Copy out each line of the data below in which "profile" appears.

━━━━━ SUPPLIED MATERIAL ━━━━━

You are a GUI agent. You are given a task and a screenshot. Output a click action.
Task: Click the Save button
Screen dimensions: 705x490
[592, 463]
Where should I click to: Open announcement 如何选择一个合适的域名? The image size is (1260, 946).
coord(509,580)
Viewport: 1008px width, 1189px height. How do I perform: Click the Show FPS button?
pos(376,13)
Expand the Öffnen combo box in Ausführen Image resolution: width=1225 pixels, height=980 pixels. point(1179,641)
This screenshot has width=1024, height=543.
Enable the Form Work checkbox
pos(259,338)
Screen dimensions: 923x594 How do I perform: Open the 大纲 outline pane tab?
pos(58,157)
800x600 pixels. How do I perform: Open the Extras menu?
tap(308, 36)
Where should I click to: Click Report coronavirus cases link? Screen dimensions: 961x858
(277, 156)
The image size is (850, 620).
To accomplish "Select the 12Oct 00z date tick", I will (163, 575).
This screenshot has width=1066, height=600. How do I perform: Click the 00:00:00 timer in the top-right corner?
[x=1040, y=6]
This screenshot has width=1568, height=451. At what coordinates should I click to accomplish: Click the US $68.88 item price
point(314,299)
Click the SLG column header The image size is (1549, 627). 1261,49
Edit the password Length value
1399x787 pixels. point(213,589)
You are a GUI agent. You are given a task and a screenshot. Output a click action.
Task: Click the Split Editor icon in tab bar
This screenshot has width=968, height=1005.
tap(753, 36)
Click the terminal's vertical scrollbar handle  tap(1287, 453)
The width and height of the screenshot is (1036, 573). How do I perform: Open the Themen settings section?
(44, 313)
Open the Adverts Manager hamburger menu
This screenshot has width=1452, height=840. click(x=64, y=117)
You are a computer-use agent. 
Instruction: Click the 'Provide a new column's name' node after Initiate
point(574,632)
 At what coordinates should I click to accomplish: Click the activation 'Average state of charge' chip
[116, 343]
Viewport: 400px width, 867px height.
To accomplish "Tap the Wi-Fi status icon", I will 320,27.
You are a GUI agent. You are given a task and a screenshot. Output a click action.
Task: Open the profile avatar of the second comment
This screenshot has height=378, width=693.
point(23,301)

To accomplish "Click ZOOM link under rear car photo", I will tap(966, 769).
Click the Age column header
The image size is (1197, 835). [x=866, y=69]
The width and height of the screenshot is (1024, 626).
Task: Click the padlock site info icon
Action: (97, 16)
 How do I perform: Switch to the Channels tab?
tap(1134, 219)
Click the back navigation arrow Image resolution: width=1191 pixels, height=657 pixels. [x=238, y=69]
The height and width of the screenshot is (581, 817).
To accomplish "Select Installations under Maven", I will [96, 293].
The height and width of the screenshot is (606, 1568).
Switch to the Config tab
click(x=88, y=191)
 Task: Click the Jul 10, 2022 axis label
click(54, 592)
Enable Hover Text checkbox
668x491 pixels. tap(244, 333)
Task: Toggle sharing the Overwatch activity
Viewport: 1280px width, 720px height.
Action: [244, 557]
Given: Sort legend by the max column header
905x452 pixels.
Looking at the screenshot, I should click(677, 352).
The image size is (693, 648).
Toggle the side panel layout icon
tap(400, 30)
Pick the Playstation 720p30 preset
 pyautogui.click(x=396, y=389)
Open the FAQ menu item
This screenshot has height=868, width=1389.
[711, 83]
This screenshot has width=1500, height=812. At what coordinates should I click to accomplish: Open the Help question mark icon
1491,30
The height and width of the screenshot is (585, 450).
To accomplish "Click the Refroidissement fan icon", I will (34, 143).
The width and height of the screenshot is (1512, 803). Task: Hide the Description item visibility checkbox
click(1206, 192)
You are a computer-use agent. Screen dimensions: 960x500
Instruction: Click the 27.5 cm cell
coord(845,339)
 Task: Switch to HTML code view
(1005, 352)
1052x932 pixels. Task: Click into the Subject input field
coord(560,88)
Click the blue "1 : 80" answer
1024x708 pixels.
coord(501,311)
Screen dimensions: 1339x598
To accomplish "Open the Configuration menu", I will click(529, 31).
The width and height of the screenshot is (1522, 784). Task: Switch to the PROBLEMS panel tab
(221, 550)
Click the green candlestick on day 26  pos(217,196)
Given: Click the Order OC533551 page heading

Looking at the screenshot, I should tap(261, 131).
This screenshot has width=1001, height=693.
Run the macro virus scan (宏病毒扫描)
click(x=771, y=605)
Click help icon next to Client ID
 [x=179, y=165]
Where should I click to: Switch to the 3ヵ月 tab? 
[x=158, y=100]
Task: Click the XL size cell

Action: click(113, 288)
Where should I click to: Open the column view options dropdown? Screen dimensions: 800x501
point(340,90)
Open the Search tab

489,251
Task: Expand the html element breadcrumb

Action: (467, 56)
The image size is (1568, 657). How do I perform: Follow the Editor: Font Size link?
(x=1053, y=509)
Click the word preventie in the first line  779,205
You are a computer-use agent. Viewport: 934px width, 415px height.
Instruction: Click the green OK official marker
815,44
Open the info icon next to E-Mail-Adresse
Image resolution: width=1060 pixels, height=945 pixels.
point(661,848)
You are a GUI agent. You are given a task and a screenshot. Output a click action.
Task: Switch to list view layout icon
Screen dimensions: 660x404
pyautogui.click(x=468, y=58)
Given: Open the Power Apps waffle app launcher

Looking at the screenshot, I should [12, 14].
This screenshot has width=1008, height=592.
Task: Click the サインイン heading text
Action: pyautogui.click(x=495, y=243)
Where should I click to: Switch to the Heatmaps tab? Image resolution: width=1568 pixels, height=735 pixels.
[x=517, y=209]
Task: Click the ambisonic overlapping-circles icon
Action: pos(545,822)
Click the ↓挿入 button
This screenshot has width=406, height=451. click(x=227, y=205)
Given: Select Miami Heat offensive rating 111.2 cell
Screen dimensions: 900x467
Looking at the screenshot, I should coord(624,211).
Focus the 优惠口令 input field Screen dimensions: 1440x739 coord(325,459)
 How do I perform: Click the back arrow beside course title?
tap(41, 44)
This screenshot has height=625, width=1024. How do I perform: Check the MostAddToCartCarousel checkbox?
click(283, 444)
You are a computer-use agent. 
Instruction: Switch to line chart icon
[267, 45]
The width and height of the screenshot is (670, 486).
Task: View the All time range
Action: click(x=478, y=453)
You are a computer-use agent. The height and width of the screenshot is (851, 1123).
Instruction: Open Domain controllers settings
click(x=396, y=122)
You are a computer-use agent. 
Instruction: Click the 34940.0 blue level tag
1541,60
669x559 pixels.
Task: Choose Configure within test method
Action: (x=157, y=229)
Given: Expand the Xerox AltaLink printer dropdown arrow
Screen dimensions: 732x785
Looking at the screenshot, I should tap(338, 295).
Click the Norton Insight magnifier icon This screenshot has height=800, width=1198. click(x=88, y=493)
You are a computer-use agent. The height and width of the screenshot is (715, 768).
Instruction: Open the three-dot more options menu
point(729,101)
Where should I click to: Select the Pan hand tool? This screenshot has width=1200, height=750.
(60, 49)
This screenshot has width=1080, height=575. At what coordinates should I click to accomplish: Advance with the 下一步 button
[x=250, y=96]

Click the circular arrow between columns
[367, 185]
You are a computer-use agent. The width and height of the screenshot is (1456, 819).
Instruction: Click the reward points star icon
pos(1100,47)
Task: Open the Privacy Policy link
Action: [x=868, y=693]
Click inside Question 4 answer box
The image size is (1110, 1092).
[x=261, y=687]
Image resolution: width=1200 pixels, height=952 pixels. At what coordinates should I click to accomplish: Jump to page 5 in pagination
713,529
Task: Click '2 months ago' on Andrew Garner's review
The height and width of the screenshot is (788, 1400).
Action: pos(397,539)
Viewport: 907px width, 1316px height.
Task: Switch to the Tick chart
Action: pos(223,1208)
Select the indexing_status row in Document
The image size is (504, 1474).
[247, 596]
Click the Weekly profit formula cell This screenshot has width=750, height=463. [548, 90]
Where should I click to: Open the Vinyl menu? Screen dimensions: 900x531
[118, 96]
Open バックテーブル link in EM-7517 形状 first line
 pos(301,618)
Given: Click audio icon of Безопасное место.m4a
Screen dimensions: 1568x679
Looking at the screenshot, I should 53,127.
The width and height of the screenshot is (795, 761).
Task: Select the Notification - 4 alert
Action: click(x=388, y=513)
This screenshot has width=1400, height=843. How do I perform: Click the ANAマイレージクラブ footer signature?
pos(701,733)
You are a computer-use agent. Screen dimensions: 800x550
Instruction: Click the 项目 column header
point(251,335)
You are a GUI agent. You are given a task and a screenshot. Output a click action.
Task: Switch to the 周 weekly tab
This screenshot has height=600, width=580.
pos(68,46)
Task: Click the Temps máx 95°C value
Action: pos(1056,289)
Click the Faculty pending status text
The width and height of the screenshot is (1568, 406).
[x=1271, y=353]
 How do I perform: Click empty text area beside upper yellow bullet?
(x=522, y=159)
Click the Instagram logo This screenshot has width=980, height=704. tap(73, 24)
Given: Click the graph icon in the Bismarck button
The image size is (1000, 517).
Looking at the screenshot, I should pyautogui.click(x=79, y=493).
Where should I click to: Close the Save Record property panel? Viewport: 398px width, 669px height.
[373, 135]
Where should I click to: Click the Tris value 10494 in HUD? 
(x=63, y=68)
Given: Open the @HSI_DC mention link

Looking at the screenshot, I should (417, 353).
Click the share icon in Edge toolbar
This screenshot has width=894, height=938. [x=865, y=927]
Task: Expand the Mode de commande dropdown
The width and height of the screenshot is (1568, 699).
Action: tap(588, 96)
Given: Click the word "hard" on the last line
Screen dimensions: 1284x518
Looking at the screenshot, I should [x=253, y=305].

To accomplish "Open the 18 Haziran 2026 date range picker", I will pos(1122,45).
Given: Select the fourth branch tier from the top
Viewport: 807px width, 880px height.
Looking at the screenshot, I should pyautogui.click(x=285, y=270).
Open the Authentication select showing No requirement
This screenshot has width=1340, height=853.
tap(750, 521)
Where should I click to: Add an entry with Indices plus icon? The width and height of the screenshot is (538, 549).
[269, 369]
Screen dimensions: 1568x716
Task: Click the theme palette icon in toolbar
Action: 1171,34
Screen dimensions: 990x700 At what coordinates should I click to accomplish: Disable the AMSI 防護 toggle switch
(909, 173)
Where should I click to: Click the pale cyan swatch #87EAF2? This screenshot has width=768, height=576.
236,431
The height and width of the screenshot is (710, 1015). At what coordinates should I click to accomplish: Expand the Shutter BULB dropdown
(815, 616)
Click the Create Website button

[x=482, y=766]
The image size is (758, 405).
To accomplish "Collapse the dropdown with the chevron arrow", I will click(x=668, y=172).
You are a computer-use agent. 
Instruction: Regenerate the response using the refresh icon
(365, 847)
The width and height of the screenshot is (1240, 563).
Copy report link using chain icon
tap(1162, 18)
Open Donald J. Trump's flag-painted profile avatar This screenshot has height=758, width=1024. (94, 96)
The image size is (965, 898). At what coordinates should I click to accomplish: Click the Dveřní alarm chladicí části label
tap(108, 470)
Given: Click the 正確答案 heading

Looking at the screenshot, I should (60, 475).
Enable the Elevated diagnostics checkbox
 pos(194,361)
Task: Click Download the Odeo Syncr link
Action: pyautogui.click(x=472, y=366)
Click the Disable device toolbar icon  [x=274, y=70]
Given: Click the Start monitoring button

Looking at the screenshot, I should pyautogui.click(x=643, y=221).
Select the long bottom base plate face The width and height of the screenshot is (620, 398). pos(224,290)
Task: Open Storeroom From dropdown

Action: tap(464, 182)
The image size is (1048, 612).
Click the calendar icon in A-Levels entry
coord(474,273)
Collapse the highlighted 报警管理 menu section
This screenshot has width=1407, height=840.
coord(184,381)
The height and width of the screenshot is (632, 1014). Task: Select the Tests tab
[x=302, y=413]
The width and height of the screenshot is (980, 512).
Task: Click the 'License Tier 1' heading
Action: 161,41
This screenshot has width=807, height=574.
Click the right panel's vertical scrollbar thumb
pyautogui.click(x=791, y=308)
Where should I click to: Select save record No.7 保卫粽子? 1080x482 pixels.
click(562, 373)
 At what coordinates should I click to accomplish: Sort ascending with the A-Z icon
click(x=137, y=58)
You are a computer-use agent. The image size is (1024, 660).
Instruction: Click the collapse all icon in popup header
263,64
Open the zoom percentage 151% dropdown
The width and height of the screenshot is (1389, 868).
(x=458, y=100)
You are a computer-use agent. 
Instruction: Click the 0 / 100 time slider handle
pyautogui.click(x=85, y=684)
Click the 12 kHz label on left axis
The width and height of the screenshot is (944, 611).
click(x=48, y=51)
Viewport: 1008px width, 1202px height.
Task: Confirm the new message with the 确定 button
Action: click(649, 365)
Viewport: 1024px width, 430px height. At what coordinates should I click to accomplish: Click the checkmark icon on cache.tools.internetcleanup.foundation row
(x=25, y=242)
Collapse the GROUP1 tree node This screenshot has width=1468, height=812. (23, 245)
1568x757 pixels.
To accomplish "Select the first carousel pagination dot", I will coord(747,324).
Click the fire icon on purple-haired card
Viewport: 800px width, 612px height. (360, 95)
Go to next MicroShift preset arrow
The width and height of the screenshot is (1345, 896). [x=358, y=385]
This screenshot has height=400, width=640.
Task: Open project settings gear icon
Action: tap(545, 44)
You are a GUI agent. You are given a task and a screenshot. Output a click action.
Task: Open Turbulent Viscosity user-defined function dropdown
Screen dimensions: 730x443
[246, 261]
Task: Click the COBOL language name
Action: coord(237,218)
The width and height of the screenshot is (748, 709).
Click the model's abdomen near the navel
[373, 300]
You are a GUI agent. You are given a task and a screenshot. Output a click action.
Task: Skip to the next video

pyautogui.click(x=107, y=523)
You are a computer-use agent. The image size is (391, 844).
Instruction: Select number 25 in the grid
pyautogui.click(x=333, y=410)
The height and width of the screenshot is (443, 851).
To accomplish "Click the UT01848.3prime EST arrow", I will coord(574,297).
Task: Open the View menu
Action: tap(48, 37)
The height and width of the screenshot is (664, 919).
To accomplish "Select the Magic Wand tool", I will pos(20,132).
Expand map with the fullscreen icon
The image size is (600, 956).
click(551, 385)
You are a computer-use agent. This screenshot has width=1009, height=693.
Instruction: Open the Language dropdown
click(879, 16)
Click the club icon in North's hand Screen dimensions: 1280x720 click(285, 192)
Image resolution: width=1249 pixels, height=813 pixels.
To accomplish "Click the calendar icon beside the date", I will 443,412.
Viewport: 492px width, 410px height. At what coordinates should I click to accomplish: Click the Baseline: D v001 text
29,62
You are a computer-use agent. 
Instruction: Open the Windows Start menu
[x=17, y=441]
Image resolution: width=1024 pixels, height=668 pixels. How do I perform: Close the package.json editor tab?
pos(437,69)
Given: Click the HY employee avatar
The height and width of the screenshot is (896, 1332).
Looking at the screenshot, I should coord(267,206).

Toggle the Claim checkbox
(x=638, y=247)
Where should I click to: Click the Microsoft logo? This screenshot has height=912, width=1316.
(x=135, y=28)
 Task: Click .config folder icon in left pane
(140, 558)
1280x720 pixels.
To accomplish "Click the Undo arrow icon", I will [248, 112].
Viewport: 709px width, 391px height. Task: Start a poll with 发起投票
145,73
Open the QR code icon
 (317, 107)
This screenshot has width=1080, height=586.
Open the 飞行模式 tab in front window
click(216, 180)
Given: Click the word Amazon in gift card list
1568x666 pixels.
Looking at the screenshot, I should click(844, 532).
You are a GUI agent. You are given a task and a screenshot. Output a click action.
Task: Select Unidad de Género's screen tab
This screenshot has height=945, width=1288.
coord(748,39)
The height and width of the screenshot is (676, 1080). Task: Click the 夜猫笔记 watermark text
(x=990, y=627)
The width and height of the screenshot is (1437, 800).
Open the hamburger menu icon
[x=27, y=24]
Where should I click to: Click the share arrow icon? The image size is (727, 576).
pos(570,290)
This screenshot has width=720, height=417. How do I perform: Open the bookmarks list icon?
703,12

━━━━━

THE ANSWER ->
Task: Open the profile avatar of the second comment
Open Donald J. Trump's flag-painted profile avatar This screenshot has height=758, width=1024. (94, 96)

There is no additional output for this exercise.